- **TASK TO CARRY OUT**
Rewrite all the rows below with "At what coordinates should I click to accomplish" changed to "Which point should I click to do" each time it appears, and leave everything else unchanged.

** BEGIN **

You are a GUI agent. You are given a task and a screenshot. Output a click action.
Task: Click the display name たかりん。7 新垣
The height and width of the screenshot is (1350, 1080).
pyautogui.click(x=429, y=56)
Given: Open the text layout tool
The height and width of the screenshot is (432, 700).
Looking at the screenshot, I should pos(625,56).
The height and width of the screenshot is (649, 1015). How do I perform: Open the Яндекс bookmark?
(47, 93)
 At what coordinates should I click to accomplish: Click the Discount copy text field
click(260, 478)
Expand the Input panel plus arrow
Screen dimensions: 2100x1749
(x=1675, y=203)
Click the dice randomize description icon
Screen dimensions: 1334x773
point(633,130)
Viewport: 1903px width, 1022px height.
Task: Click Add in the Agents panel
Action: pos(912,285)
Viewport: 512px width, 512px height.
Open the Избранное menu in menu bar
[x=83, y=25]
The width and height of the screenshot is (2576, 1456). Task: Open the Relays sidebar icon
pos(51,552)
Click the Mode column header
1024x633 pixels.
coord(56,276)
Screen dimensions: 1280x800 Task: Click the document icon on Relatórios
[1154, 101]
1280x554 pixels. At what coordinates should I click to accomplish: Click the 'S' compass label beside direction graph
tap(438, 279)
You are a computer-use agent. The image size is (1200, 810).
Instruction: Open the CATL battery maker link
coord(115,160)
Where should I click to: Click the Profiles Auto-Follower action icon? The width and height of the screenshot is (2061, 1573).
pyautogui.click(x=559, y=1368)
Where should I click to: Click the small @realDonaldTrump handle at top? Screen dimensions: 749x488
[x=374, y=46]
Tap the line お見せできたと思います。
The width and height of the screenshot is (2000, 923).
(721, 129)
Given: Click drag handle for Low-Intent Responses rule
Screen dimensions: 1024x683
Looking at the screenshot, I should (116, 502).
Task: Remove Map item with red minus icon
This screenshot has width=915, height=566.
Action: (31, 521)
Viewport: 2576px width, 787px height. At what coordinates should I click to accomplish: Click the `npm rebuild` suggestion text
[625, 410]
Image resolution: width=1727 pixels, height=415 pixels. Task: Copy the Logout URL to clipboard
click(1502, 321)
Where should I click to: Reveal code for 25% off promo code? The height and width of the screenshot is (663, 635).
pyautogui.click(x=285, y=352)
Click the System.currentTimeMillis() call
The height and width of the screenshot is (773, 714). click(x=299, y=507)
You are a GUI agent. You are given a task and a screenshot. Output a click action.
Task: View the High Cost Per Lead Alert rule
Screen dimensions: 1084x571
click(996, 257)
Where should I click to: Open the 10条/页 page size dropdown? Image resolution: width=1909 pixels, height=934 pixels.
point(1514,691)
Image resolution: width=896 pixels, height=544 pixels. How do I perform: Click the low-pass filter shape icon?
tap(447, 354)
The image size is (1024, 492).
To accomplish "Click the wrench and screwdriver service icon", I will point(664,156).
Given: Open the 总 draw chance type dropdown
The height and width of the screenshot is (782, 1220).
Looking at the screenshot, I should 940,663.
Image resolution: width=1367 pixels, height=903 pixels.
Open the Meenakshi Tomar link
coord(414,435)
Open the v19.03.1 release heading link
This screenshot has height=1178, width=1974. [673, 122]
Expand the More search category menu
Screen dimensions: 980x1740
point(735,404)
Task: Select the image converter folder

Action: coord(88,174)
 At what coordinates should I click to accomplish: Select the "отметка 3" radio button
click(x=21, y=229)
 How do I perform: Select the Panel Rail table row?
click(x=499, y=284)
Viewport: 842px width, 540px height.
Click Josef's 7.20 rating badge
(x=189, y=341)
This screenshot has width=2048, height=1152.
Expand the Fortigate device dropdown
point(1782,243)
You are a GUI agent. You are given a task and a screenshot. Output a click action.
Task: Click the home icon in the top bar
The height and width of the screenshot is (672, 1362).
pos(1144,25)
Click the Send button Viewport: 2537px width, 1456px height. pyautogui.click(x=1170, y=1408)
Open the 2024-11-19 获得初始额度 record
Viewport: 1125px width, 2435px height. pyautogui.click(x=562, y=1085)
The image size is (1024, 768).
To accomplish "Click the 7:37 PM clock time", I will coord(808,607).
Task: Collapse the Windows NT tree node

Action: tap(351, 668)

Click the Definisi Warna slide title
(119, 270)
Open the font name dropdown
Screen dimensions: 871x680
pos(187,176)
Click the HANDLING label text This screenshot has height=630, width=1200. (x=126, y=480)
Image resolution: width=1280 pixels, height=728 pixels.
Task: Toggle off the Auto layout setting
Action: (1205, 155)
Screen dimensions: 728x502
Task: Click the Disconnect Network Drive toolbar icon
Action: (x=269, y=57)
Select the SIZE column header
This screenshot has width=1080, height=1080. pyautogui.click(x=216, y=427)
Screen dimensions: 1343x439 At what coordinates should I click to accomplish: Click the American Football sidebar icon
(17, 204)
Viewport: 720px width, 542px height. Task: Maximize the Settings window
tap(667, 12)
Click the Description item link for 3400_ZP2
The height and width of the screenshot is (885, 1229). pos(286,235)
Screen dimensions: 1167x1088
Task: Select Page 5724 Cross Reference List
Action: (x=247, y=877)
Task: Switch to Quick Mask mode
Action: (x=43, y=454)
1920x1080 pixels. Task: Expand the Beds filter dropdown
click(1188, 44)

** END **

- **RESULT OF THIS TASK**
You are a GUI agent. You are given a task and a screenshot. Output a click action.
Task: Click the display name たかりん。7 新垣
The height and width of the screenshot is (1350, 1080).
pyautogui.click(x=429, y=56)
Given: Open the text layout tool
The height and width of the screenshot is (432, 700).
Looking at the screenshot, I should pos(625,56).
The height and width of the screenshot is (649, 1015). How do I perform: Open the Яндекс bookmark?
(47, 93)
 Which point should I click to do: Click the Discount copy text field
click(260, 478)
Expand the Input panel plus arrow
Screen dimensions: 2100x1749
(x=1675, y=203)
Click the dice randomize description icon
Screen dimensions: 1334x773
point(633,130)
Viewport: 1903px width, 1022px height.
Task: Click Add in the Agents panel
Action: pos(912,285)
Viewport: 512px width, 512px height.
Open the Избранное menu in menu bar
[x=83, y=25]
The width and height of the screenshot is (2576, 1456). Task: Open the Relays sidebar icon
pos(51,552)
Click the Mode column header
1024x633 pixels.
coord(56,276)
Screen dimensions: 1280x800 Task: Click the document icon on Relatórios
[1154, 101]
1280x554 pixels. Which point should I click to do: Click the 'S' compass label beside direction graph
tap(438, 279)
You are a computer-use agent. The image size is (1200, 810).
Instruction: Open the CATL battery maker link
coord(115,160)
Where should I click to: Click the Profiles Auto-Follower action icon? The width and height of the screenshot is (2061, 1573).
pyautogui.click(x=559, y=1368)
Where should I click to: Click the small @realDonaldTrump handle at top? Screen dimensions: 749x488
[x=374, y=46]
Tap the line お見せできたと思います。
The width and height of the screenshot is (2000, 923).
(721, 129)
Given: Click drag handle for Low-Intent Responses rule
Screen dimensions: 1024x683
Looking at the screenshot, I should (116, 502).
Task: Remove Map item with red minus icon
This screenshot has width=915, height=566.
Action: (31, 521)
Viewport: 2576px width, 787px height. Which point should I click to do: Click the `npm rebuild` suggestion text
[625, 410]
Image resolution: width=1727 pixels, height=415 pixels. Task: Copy the Logout URL to clipboard
click(1502, 321)
Where should I click to: Reveal code for 25% off promo code? The height and width of the screenshot is (663, 635).
pyautogui.click(x=285, y=352)
Click the System.currentTimeMillis() call
The height and width of the screenshot is (773, 714). click(x=299, y=507)
You are a GUI agent. You are given a task and a screenshot. Output a click action.
Task: View the High Cost Per Lead Alert rule
Screen dimensions: 1084x571
click(996, 257)
Where should I click to: Open the 10条/页 page size dropdown? Image resolution: width=1909 pixels, height=934 pixels.
point(1514,691)
Image resolution: width=896 pixels, height=544 pixels. How do I perform: Click the low-pass filter shape icon?
tap(447, 354)
The image size is (1024, 492).
To accomplish "Click the wrench and screwdriver service icon", I will point(664,156).
Given: Open the 总 draw chance type dropdown
The height and width of the screenshot is (782, 1220).
Looking at the screenshot, I should 940,663.
Image resolution: width=1367 pixels, height=903 pixels.
Open the Meenakshi Tomar link
coord(414,435)
Open the v19.03.1 release heading link
This screenshot has height=1178, width=1974. [673, 122]
Expand the More search category menu
Screen dimensions: 980x1740
point(735,404)
Task: Select the image converter folder

Action: coord(88,174)
 Which point should I click to do: Select the "отметка 3" radio button
click(x=21, y=229)
 How do I perform: Select the Panel Rail table row?
click(x=499, y=284)
Viewport: 842px width, 540px height.
Click Josef's 7.20 rating badge
(x=189, y=341)
This screenshot has width=2048, height=1152.
Expand the Fortigate device dropdown
point(1782,243)
You are a GUI agent. You are given a task and a screenshot. Output a click action.
Task: Click the home icon in the top bar
The height and width of the screenshot is (672, 1362).
pos(1144,25)
Click the Send button Viewport: 2537px width, 1456px height. pyautogui.click(x=1170, y=1408)
Open the 2024-11-19 获得初始额度 record
Viewport: 1125px width, 2435px height. pyautogui.click(x=562, y=1085)
The image size is (1024, 768).
To accomplish "Click the 7:37 PM clock time", I will coord(808,607).
Task: Collapse the Windows NT tree node

Action: tap(351, 668)

Click the Definisi Warna slide title
(119, 270)
Open the font name dropdown
Screen dimensions: 871x680
pos(187,176)
Click the HANDLING label text This screenshot has height=630, width=1200. (x=126, y=480)
Image resolution: width=1280 pixels, height=728 pixels.
Task: Toggle off the Auto layout setting
Action: (1205, 155)
Screen dimensions: 728x502
Task: Click the Disconnect Network Drive toolbar icon
Action: (x=269, y=57)
Select the SIZE column header
This screenshot has width=1080, height=1080. pyautogui.click(x=216, y=427)
Screen dimensions: 1343x439 Which point should I click to do: Click the American Football sidebar icon
(17, 204)
Viewport: 720px width, 542px height. Task: Maximize the Settings window
tap(667, 12)
Click the Description item link for 3400_ZP2
The height and width of the screenshot is (885, 1229). pos(286,235)
Screen dimensions: 1167x1088
Task: Select Page 5724 Cross Reference List
Action: (x=247, y=877)
Task: Switch to Quick Mask mode
Action: (x=43, y=454)
1920x1080 pixels. Task: Expand the Beds filter dropdown
click(1188, 44)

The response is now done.